Marvin’s Best Weekly Reads July 20, 2020

“The single best productivity hack - that everyone should aspire to -don't keep a schedule.” --Naval Ravikant

1. "So why does this matter? Companies with network effects that don’t look like network effects are diamonds in the rough. Because their networks are hard to measure, they can often be under-appreciated in the short run and disproportionately strong in the long run. 

In the same way that the best startup ideas are good ideas that initially sound like really bad ideas — because the obviously good ideas are both picked over and hyper-competitive — some of the strongest network effects companies end up being strong precisely because they initially don’t seem to have strong network effects."

https://a16z.com/2019/07/29/hidden-networks-effects/

2. "Startup founders and investors love disruption theory because it gives them a playbook: find an incumbent who has made their product too expensive or complicated, then make a version that’s simpler and cheaper, but better along some new dimension. Then, launch to a previously ignored audience, and improve the experience over time.
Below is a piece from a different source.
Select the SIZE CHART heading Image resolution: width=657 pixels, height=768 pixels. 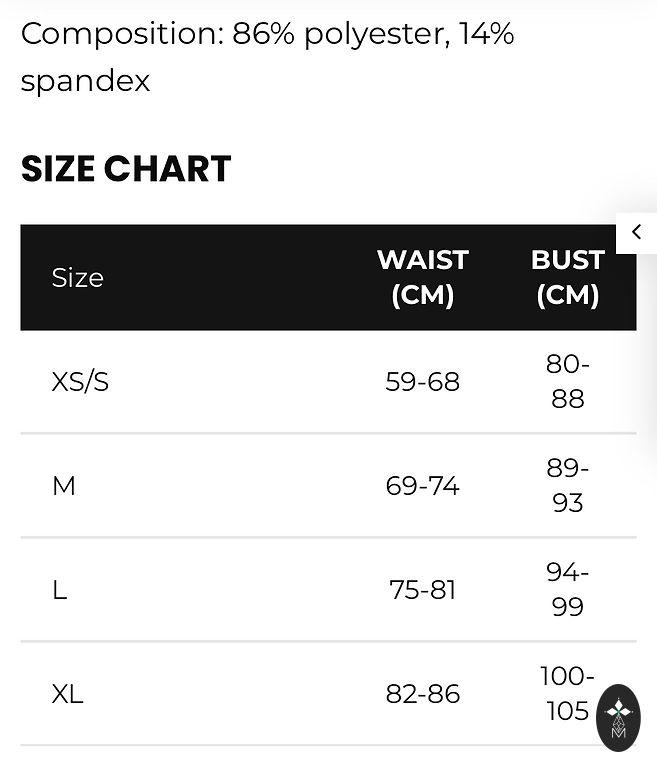pyautogui.click(x=126, y=168)
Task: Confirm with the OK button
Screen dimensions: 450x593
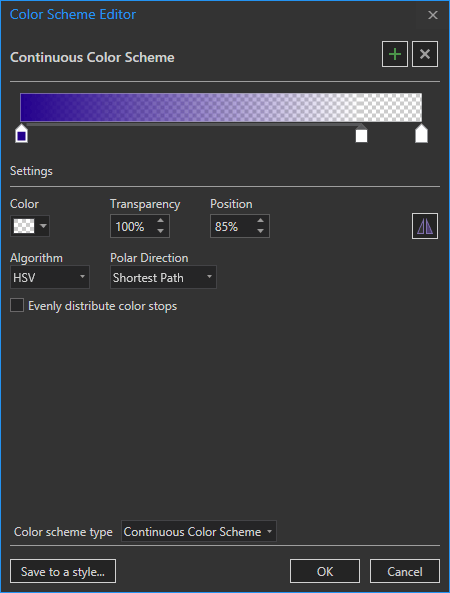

This isn’t necessarily a bad way to go! But, increasingly, the smartest thinkers in modern strategy are questioning whether the playbook always works."

https://divinations.substack.com/p/disrupting-disruption


3. An interesting new phenomenon happening in Silicon Valley. Venture Capital Funds being unbundled by big name Operators & Founders. Watch this space. 

The Rise of the Solo Capitalists


4. "Going from Coordinator → Channel Manager → Sr Channel Manager, you develop more channel expertise and better execution capabilities. You become great at optimizing KPIs within the constraints of your channel. But focusing on the things that make you great as an individual contributor will actually trip you up as a Team Leader. Psychologically, it's incredibly difficult to get out of the habits that initially made you successful."

Crossing the Canyon: Leading Your First Marketing Team — Reforge


5. Open AI’s GPT3 is a big deal. A very good write up. I’m still thinking through the implications. 

OpenAI's GPT-3 may be the biggest thing since bitcoin

6. A good call to action here. 

"We aren’t used to this sort of cognitive challenge. Software is so democratized today, we forget just how blisteringly difficult almost all other facets of human endeavor are to even start. A middle schooler can build and deploy a web service scalable to millions of people with some lines of code (learned from easily & widely accessible resources on the internet) & some basic cloud infrastructure tools that are designed to onboard new users expeditiously.

Try that with rocketry. Or with pharma. Or with autonomous vehicles. Or any of the interesting new frontiers with green fields that are just sitting there waiting for the taking.”

The dual PhD problem of today's startups


7. "Nespresso triumphed by selling itself as a sophisticated component of an elite, globalised lifestyle. Wherever you were in the world, you could be a Nespresso person, just as you could wear Nike trainers or use American Express. Now, as that lifestyle looks increasingly bankrupt, it is learning to be just another coffee company."